Estimating accurate gene trees in the presence of intra-locus recombination: A simulation study

Abstract

Accurate gene trees are difficult to estimate with traditional methods due to the effects of recombination. New methods that co-estimate gene trees and recombination breakpoints function differently than the traditional maximum likelihood (ML) framework, and therefore have the potential to alleviate inaccuracies caused by recombination. However, the accuracy of gene trees produced by these methods has yet to be evaluated under a broad range of conditions. Using simulations, we studied gene tree accuracy in the presence of intra-locus recombination. Using a previously published model of human population history, we simulate the process of recombination along large sections of a genome to produce DNA sequence alignments. We varied three parameters that influence gene tree accuracy: recombination rate, population size, and substitution rate. We then compare the accuracy of gene trees estimated from different methodologies, including traditional maximum likelihood estimation of single and concatenated regions, as well as more sophisticated co-estimation methods.

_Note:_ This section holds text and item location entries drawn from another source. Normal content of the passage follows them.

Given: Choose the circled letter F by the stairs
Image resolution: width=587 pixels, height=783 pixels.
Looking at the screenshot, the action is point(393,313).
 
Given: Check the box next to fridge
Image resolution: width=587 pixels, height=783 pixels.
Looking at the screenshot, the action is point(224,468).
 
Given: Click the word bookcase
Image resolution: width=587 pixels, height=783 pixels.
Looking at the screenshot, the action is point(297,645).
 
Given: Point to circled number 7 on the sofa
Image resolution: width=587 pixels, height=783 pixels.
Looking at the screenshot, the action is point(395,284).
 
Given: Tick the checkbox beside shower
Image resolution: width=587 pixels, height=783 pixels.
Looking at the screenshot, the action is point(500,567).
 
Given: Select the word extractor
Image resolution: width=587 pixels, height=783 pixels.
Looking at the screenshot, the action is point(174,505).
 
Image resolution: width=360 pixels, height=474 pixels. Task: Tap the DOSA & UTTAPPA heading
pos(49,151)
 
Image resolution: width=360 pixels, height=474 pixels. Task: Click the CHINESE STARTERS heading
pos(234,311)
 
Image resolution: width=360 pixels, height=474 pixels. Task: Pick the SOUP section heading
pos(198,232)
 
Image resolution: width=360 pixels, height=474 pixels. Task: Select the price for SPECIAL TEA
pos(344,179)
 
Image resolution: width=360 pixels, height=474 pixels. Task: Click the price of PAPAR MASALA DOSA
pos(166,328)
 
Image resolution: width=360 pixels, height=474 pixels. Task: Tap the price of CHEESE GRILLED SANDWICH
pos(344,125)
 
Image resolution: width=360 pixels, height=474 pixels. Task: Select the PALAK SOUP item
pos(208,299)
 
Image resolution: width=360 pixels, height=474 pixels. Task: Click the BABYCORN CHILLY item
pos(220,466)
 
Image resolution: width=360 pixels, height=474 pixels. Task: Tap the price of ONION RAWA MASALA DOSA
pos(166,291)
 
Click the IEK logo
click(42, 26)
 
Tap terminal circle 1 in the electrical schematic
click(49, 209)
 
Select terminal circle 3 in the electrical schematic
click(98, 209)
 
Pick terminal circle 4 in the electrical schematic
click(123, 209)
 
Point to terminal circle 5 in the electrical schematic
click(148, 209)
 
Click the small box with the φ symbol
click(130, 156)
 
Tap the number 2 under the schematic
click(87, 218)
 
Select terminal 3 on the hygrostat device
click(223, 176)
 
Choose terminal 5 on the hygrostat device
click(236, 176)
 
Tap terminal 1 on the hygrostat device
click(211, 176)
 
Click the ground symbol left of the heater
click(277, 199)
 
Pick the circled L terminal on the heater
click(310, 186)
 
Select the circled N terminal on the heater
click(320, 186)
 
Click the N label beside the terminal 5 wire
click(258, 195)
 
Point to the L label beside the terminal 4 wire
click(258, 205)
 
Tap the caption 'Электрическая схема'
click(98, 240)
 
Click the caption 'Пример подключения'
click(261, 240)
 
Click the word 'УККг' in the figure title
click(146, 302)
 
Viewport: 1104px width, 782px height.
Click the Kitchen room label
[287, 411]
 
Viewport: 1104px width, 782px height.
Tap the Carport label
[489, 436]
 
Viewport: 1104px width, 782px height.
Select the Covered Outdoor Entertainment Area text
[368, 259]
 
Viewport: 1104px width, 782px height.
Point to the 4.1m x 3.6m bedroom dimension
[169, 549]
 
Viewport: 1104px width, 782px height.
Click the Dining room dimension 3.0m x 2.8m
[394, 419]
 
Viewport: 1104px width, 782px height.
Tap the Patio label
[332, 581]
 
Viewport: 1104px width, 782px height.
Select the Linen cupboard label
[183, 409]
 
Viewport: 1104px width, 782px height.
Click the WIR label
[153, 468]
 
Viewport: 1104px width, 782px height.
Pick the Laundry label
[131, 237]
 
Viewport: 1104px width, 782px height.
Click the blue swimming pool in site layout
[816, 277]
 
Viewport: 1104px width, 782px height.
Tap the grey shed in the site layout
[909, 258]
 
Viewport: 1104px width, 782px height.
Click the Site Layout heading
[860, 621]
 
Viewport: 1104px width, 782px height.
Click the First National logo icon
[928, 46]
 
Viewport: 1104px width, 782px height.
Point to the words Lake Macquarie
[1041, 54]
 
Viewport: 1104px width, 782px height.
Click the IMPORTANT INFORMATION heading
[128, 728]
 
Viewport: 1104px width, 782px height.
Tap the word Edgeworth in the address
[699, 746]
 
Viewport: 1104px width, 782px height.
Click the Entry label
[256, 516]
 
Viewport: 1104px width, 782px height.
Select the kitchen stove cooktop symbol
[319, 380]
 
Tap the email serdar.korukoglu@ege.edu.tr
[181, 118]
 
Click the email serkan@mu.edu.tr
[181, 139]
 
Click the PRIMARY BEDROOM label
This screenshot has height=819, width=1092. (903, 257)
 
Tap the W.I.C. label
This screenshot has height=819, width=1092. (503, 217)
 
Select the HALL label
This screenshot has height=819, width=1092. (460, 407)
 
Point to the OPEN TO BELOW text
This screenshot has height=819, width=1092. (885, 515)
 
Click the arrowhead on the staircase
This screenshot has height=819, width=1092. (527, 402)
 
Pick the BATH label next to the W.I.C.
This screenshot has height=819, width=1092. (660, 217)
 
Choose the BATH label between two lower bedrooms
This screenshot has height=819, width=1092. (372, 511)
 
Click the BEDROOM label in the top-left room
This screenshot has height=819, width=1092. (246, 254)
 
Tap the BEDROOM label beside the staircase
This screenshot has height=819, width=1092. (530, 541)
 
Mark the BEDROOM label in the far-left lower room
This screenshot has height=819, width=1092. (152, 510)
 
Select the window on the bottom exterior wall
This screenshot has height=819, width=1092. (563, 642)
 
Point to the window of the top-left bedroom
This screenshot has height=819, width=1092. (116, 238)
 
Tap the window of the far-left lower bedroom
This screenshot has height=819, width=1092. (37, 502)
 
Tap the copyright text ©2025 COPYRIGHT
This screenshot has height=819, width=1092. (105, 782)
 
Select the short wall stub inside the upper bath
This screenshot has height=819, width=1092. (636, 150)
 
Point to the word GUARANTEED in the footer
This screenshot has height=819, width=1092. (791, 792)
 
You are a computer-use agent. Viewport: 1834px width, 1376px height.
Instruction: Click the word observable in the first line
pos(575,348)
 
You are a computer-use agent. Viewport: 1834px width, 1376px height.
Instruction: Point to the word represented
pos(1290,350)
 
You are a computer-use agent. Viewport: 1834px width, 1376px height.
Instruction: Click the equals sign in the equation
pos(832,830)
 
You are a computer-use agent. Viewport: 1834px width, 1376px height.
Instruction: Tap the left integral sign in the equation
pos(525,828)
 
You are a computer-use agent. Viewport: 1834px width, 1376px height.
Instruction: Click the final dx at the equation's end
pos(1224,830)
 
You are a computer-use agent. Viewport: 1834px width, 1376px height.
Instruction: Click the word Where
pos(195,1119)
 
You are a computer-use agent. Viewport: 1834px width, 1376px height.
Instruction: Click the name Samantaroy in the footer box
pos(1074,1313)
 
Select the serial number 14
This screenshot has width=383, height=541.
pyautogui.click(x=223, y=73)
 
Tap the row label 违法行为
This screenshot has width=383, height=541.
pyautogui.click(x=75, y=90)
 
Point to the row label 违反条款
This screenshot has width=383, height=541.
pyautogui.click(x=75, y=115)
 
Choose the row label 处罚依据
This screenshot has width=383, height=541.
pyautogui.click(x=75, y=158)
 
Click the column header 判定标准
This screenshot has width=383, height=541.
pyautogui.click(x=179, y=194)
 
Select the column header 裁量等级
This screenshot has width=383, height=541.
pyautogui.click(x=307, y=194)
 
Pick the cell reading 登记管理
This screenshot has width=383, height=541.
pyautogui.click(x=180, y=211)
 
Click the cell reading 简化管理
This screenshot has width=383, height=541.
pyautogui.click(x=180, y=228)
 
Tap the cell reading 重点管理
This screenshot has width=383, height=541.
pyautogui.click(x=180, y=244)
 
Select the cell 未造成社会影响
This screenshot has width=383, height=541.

Unsurprisingly, we found that traditional approaches can only produce accurate gene trees in narrow regions of parameter space; as the number of sites used to estimate a gene tree increases, recombination becomes more and more problematic. Some, but not all, of the co-estimation methods successfully circumvent this tradeoff and have the potential to produce accurate gene trees in broader regions of parameter space. These results indicate that by adopting co-estimation methods, systematists may be able to improve gene tree accuracy.